- _EXERCISE DIRECTIONS_: Recast the rows below as a JSON list of strings, one string per line, leaving out blank lines.

*** DATA SECTION ***

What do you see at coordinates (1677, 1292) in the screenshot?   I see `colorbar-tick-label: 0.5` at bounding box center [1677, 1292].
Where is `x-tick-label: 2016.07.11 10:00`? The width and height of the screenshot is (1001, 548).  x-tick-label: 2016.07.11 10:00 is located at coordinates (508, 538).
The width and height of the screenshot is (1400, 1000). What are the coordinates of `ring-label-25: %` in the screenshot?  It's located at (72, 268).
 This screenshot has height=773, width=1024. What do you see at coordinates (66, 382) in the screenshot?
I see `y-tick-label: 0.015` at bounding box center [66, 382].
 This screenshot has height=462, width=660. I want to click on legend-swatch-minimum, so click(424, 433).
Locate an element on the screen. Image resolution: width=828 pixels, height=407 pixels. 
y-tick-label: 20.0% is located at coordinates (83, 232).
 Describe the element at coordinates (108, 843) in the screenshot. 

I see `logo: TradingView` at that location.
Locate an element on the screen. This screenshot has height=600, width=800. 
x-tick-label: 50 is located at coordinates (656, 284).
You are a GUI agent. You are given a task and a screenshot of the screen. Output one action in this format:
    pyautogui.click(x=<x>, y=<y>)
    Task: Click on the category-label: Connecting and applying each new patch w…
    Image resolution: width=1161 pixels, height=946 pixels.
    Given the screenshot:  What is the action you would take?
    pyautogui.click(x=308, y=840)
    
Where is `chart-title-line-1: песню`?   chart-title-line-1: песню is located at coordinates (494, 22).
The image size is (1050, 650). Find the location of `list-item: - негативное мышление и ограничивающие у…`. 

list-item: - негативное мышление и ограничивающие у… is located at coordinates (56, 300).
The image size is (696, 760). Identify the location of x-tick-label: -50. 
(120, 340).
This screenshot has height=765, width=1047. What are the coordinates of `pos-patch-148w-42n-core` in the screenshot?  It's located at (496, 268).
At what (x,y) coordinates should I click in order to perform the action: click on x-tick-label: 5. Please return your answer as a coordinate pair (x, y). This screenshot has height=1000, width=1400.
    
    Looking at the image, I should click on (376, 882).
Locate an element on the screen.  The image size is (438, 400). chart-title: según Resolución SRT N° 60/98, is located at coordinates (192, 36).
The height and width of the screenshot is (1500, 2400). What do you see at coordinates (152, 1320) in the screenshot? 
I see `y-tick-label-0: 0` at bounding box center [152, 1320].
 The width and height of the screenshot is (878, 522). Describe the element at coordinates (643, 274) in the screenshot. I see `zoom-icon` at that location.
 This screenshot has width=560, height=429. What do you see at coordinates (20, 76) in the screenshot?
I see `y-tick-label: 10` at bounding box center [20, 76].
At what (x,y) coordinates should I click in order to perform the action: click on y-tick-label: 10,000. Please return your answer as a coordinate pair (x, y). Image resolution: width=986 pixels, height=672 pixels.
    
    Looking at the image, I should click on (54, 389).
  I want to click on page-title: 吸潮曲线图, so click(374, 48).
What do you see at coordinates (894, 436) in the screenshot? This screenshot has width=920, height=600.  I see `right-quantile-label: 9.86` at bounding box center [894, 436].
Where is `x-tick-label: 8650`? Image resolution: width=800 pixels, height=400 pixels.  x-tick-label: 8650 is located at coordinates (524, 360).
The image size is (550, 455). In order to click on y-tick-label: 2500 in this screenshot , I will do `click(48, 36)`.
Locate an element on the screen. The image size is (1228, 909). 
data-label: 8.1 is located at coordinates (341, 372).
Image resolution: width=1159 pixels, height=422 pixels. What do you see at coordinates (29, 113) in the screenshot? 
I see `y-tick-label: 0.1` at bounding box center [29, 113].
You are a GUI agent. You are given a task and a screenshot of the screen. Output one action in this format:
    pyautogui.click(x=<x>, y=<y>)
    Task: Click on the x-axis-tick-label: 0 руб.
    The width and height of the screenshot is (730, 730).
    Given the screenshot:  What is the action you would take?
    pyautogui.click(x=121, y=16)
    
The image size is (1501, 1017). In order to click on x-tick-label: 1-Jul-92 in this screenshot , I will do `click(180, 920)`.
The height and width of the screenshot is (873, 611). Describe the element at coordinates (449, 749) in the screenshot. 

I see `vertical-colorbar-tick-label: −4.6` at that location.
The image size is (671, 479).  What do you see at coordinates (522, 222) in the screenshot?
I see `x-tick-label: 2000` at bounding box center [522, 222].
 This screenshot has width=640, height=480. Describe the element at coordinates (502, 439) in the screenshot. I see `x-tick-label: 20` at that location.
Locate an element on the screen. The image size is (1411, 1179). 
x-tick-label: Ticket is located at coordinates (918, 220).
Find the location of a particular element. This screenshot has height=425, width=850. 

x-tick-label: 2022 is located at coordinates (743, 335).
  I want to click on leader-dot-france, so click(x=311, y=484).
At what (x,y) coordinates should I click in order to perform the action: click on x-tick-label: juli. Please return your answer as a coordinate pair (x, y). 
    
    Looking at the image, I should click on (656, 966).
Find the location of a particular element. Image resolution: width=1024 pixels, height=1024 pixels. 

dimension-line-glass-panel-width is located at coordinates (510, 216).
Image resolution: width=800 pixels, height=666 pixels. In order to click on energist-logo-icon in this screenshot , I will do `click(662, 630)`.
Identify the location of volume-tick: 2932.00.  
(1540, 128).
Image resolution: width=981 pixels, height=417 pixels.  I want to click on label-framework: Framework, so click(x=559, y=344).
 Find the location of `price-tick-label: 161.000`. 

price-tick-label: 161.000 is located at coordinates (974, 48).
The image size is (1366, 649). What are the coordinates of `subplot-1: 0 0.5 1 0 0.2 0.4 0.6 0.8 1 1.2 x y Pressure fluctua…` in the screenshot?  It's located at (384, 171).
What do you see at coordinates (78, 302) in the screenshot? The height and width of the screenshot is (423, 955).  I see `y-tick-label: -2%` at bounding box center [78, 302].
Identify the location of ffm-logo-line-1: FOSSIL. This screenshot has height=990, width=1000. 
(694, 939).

*** End of DATA SECTION ***

- _REPLY TO THE EXERCISE_:
[
  "What do you see at coordinates (1677, 1292) in the screenshot?   I see `colorbar-tick-label: 0.5` at bounding box center [1677, 1292].",
  "Where is `x-tick-label: 2016.07.11 10:00`? The width and height of the screenshot is (1001, 548).  x-tick-label: 2016.07.11 10:00 is located at coordinates (508, 538).",
  "The width and height of the screenshot is (1400, 1000). What are the coordinates of `ring-label-25: %` in the screenshot?  It's located at (72, 268).",
  " This screenshot has height=773, width=1024. What do you see at coordinates (66, 382) in the screenshot?",
  "I see `y-tick-label: 0.015` at bounding box center [66, 382].",
  " This screenshot has height=462, width=660. I want to click on legend-swatch-minimum, so click(424, 433).",
  "Locate an element on the screen. Image resolution: width=828 pixels, height=407 pixels. ",
  "y-tick-label: 20.0% is located at coordinates (83, 232).",
  " Describe the element at coordinates (108, 843) in the screenshot. ",
  "I see `logo: TradingView` at that location.",
  "Locate an element on the screen. This screenshot has height=600, width=800. ",
  "x-tick-label: 50 is located at coordinates (656, 284).",
  "You are a GUI agent. You are given a task and a screenshot of the screen. Output one action in this format:",
  "    pyautogui.click(x=<x>, y=<y>)",
  "    Task: Click on the category-label: Connecting and applying each new patch w…",
  "    Image resolution: width=1161 pixels, height=946 pixels.",
  "    Given the screenshot:  What is the action you would take?",
  "    pyautogui.click(x=308, y=840)",
  "Where is `chart-title-line-1: песню`?   chart-title-line-1: песню is located at coordinates (494, 22).",
  "The image size is (1050, 650). Find the location of `list-item: - негативное мышление и ограничивающие у…`. ",
  "list-item: - негативное мышление и ограничивающие у… is located at coordinates (56, 300).",
  "The image size is (696, 760). Identify the location of x-tick-label: -50. ",
  "(120, 340).",
  "This screenshot has height=765, width=1047. What are the coordinates of `pos-patch-148w-42n-core` in the screenshot?  It's located at (496, 268).",
  "At what (x,y) coordinates should I click in order to perform the action: click on x-tick-label: 5. Please return your answer as a coordinate pair (x, y). This screenshot has height=1000, width=1400.",
  "    Looking at the image, I should click on (376, 882).",
  "Locate an element on the screen.  The image size is (438, 400). chart-title: según Resolución SRT N° 60/98, is located at coordinates (192, 36).",
  "The height and width of the screenshot is (1500, 2400). What do you see at coordinates (152, 1320) in the screenshot? ",
  "I see `y-tick-label-0: 0` at bounding box center [152, 1320].",
  " The width and height of the screenshot is (878, 522). Describe the element at coordinates (643, 274) in the screenshot. I see `zoom-icon` at that location.",
  " This screenshot has width=560, height=429. What do you see at coordinates (20, 76) in the screenshot?",
  "I see `y-tick-label: 10` at bounding box center [20, 76].",
  "At what (x,y) coordinates should I click in order to perform the action: click on y-tick-label: 10,000. Please return your answer as a coordinate pair (x, y). Image resolution: width=986 pixels, height=672 pixels.",
  "    Looking at the image, I should click on (54, 389).",
  "  I want to click on page-title: 吸潮曲线图, so click(374, 48).",
  "What do you see at coordinates (894, 436) in the screenshot? This screenshot has width=920, height=600.  I see `right-quantile-label: 9.86` at bounding box center [894, 436].",
  "Where is `x-tick-label: 8650`? Image resolution: width=800 pixels, height=400 pixels.  x-tick-label: 8650 is located at coordinates (524, 360).",
  "The image size is (550, 455). In order to click on y-tick-label: 2500 in this screenshot , I will do `click(48, 36)`.",
  "Locate an element on the screen. The image size is (1228, 909). ",
  "data-label: 8.1 is located at coordinates (341, 372).",
  "Image resolution: width=1159 pixels, height=422 pixels. What do you see at coordinates (29, 113) in the screenshot? ",
  "I see `y-tick-label: 0.1` at bounding box center [29, 113].",
  "You are a GUI agent. You are given a task and a screenshot of the screen. Output one action in this format:",
  "    pyautogui.click(x=<x>, y=<y>)",
  "    Task: Click on the x-axis-tick-label: 0 руб.",
  "    The width and height of the screenshot is (730, 730).",
  "    Given the screenshot:  What is the action you would take?",
  "    pyautogui.click(x=121, y=16)",
  "The image size is (1501, 1017). In order to click on x-tick-label: 1-Jul-92 in this screenshot , I will do `click(180, 920)`.",
  "The height and width of the screenshot is (873, 611). Describe the element at coordinates (449, 749) in the screenshot. ",
  "I see `vertical-colorbar-tick-label: −4.6` at that location.",
  "The image size is (671, 479).  What do you see at coordinates (522, 222) in the screenshot?",
  "I see `x-tick-label: 2000` at bounding box center [522, 222].",
  " This screenshot has width=640, height=480. Describe the element at coordinates (502, 439) in the screenshot. I see `x-tick-label: 20` at that location.",
  "Locate an element on the screen. The image size is (1411, 1179). ",
  "x-tick-label: Ticket is located at coordinates (918, 220).",
  "Find the location of a particular element. This screenshot has height=425, width=850. ",
  "x-tick-label: 2022 is located at coordinates (743, 335).",
  "  I want to click on leader-dot-france, so click(x=311, y=484).",
  "At what (x,y) coordinates should I click in order to perform the action: click on x-tick-label: juli. Please return your answer as a coordinate pair (x, y). ",
  "    Looking at the image, I should click on (656, 966).",
  "Find the location of a particular element. Image resolution: width=1024 pixels, height=1024 pixels. ",
  "dimension-line-glass-panel-width is located at coordinates (510, 216).",
  "Image resolution: width=800 pixels, height=666 pixels. In order to click on energist-logo-icon in this screenshot , I will do `click(662, 630)`.",
  "Identify the location of volume-tick: 2932.00.  ",
  "(1540, 128).",
  "Image resolution: width=981 pixels, height=417 pixels.  I want to click on label-framework: Framework, so click(x=559, y=344).",
  " Find the location of `price-tick-label: 161.000`. ",
  "price-tick-label: 161.000 is located at coordinates (974, 48).",
  "The image size is (1366, 649). What are the coordinates of `subplot-1: 0 0.5 1 0 0.2 0.4 0.6 0.8 1 1.2 x y Pressure fluctua…` in the screenshot?  It's located at (384, 171).",
  "What do you see at coordinates (78, 302) in the screenshot? The height and width of the screenshot is (423, 955).  I see `y-tick-label: -2%` at bounding box center [78, 302].",
  "Identify the location of ffm-logo-line-1: FOSSIL. This screenshot has height=990, width=1000. ",
  "(694, 939)."
]